Conservative MSP Annabel Goldie said the patron saint's feast day should be used to celebrate "Scotland's place in and shared history, identity and culture with the UK" during a debate in Holyrood.
But Culture Secretary Fiona Hyslop said she was "bemused" by Miss Goldie's amendment to the Government's debate ahead of the celebrations on November 30.
"It looks as if it's some kind of crude attempt to hijack what should be a celebratory debate by hijacking it for unionist purposes," she said.
Miss Goldie said: "I believe in the UK, and I believe in Scotland's place in that union. You don't have to be a member of the SNP to be proud of Scotland and her achievements. No one in this chamber has a monopoly on patriotism."
She listed things Scotland had achieved as part of the UK such as fighting slavery and fascism, setting up a common market and founding the NHS.
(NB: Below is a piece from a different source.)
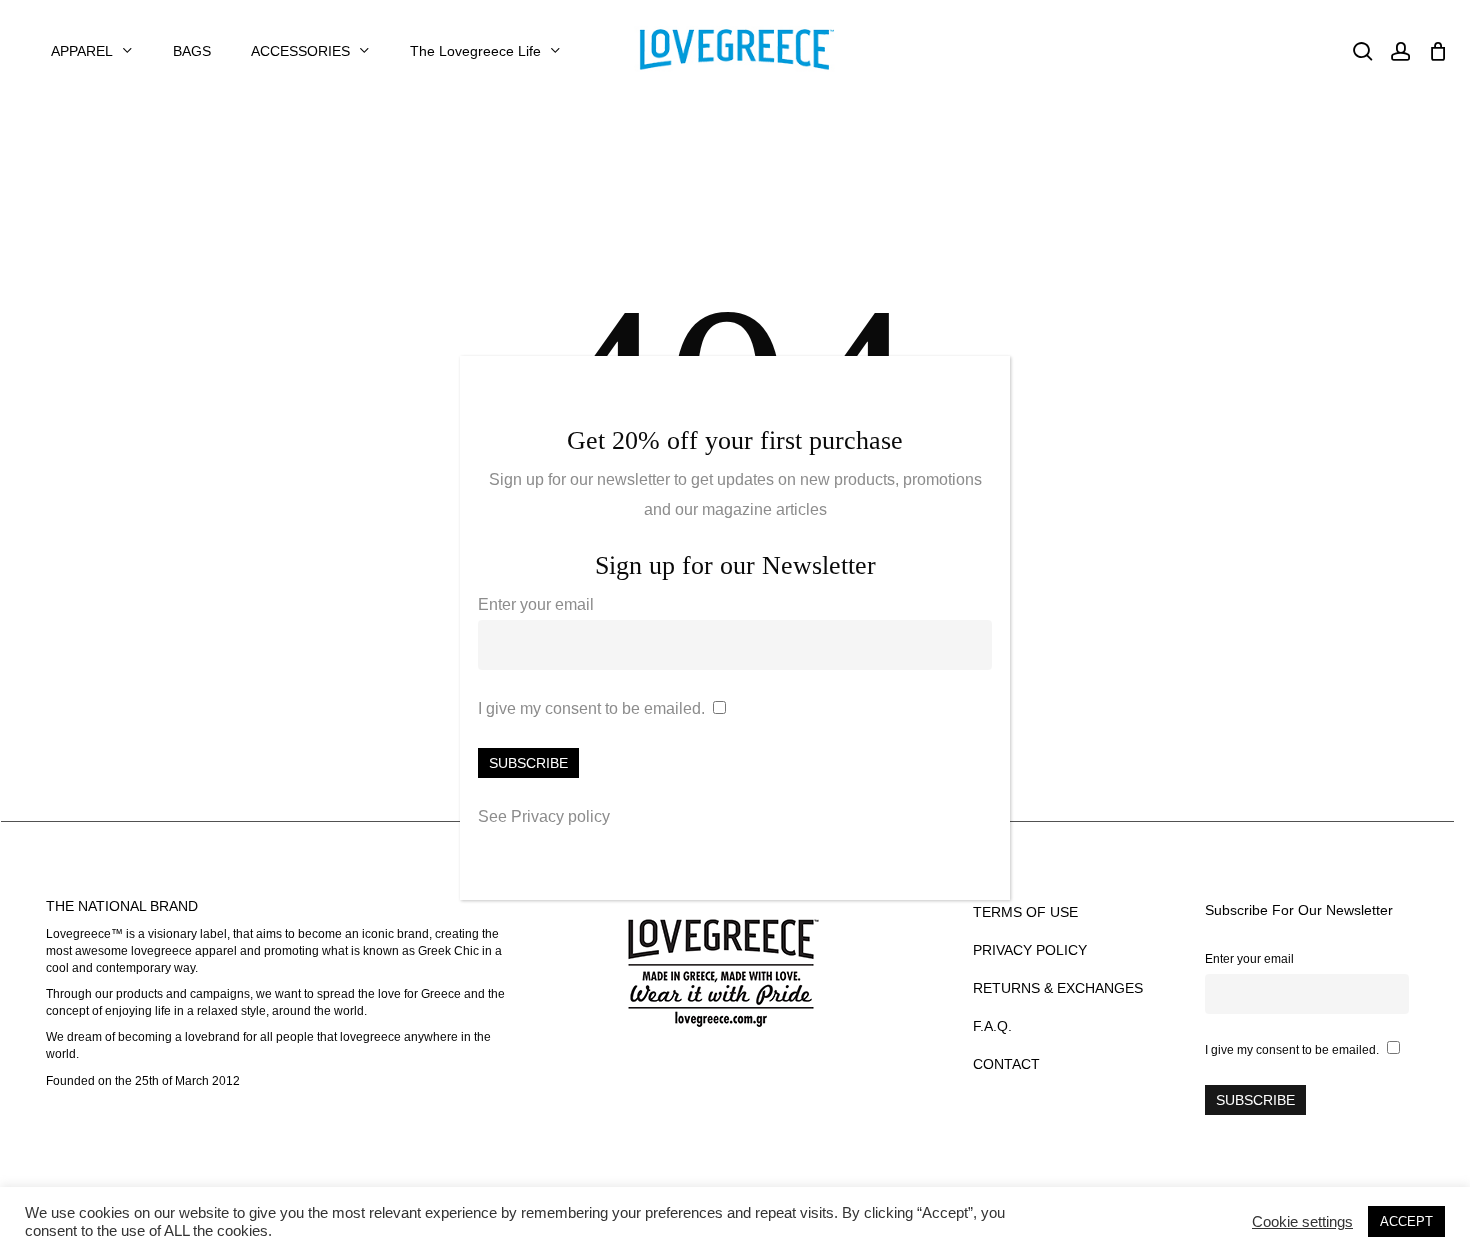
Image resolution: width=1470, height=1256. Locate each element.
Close (986, 382)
Labour MSP Patricia Ferguson said her party "does not have the same difficulties with the Conservative amendment as others seem to do", and suggested people could wear a saltire and union jack badge as a universal symbol of St Andrew's Day.
Meanwhile, a former Labour councillor and a leading figure in the pro-independence campaign set a more conciliatory tone by urging the whole of Scotland to celebrate St Andrew's Day whatever their views may be on the future constitution of Scotland.
Former Edinburgh Lord Provost Eric Milligan wants Scotland to remain in the UK whereas ex-Labour MP and MSP-turned-independence campaigner Dennis Canavan chairs the advisory board of Yes Scotland. In a joint statement, they said: "We may disagree on the question of Scotland's constitutional future but we absolutely agree that the celebration of St Andrew's Day should be as inclusive as possible, embracing all the people of Scotland, irrespective of their politics, their faith or their ethnic origin."
But Scottish Secretary Michael Moore will use an inaugural St Andrew's Day speech to say that Scottish identity has flourished within the UK and does not need to become a separate state. He is establishing an annual St Andrew's Day address at the Scotland Office in Whitehall to encourage prominent individuals to tell a London audience what Scotland means to them.